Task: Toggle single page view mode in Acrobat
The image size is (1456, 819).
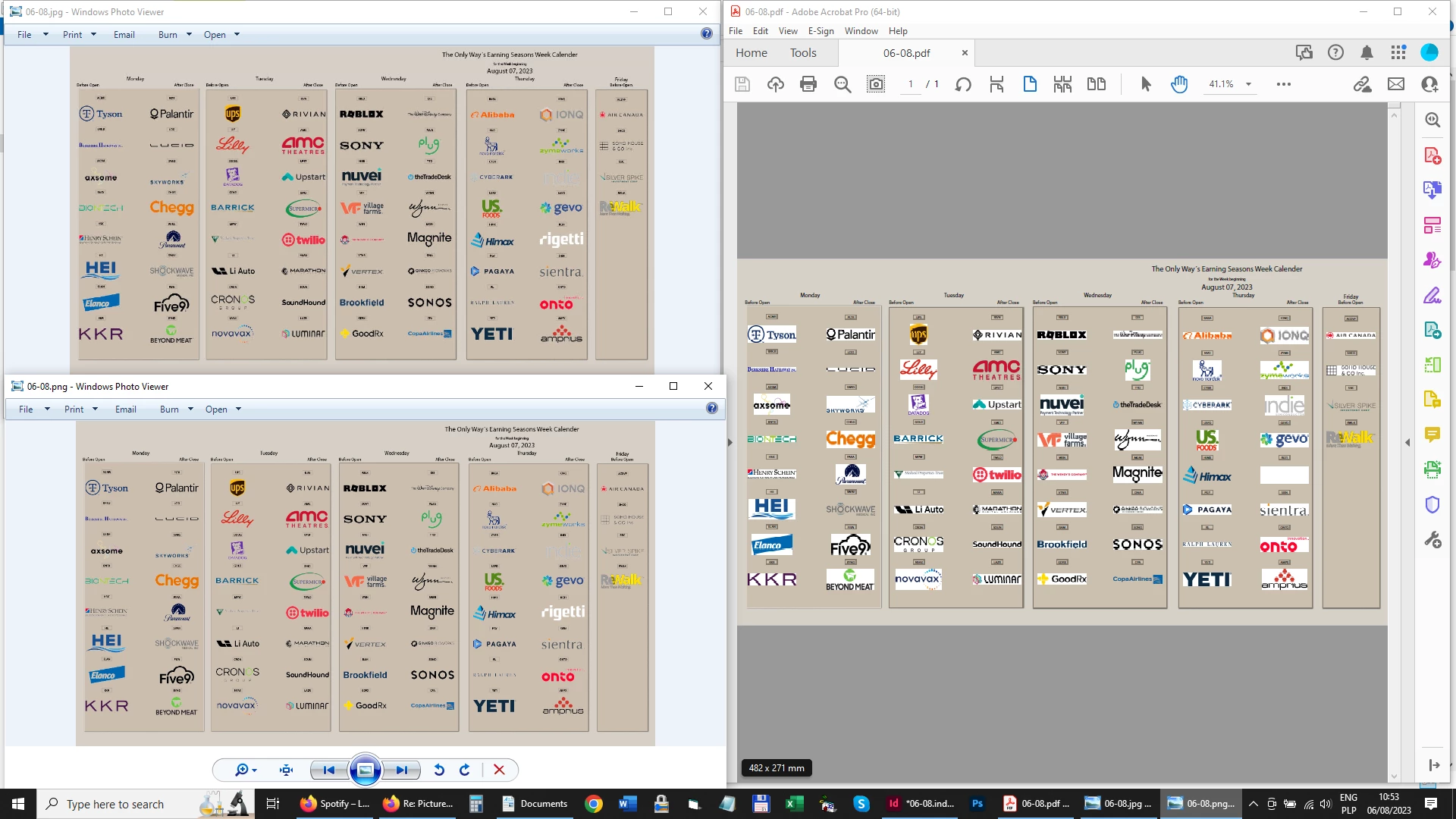Action: 1030,84
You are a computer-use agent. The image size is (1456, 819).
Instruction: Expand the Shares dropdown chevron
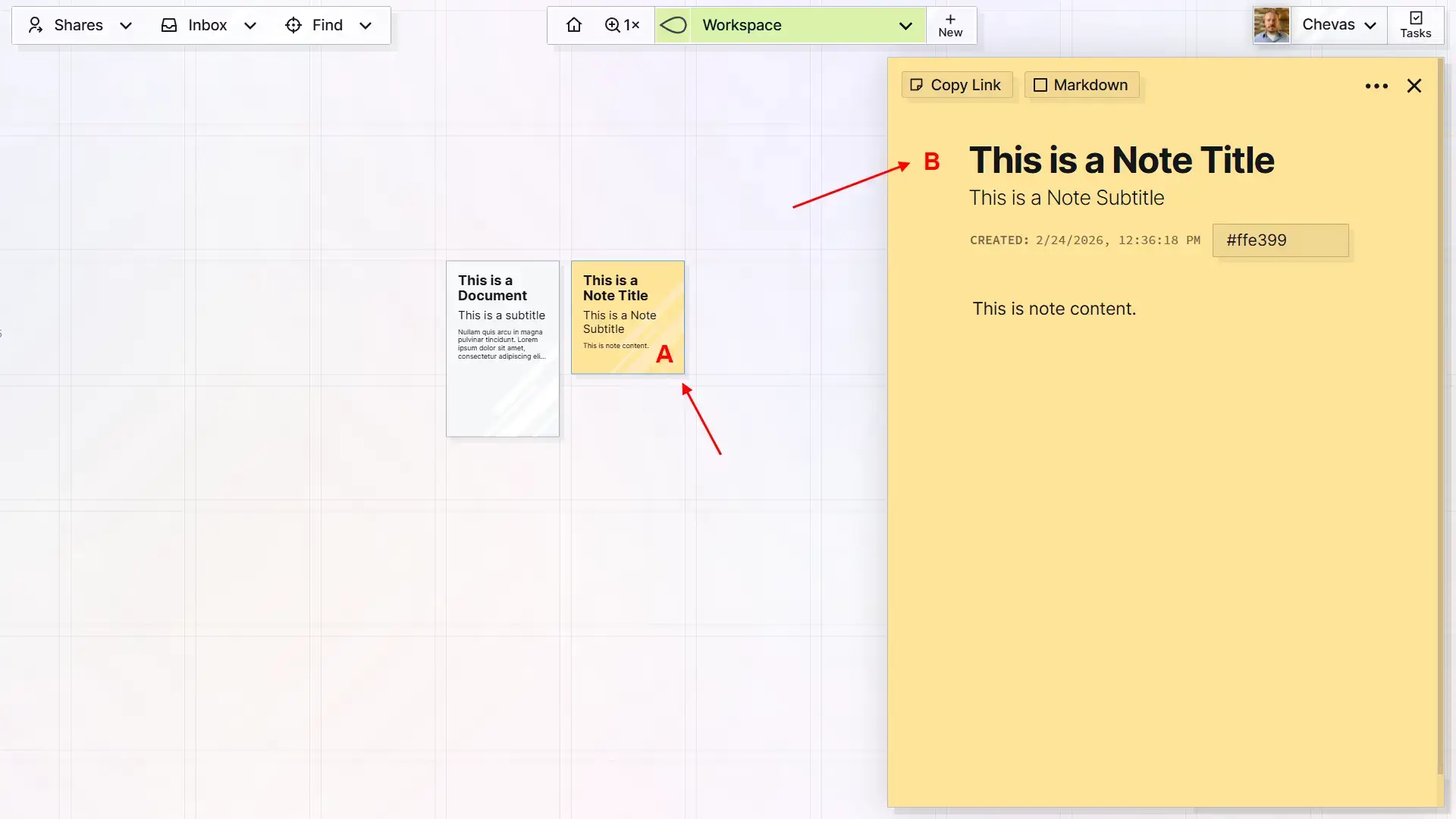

______

- _To do_:
Copy the preceding data in full and word for word, dropping its pictures.

- _Answer space_:
Task: Toggle single page view mode in Acrobat
The image size is (1456, 819).
Action: 1030,84
You are a computer-use agent. The image size is (1456, 819).
Instruction: Expand the Shares dropdown chevron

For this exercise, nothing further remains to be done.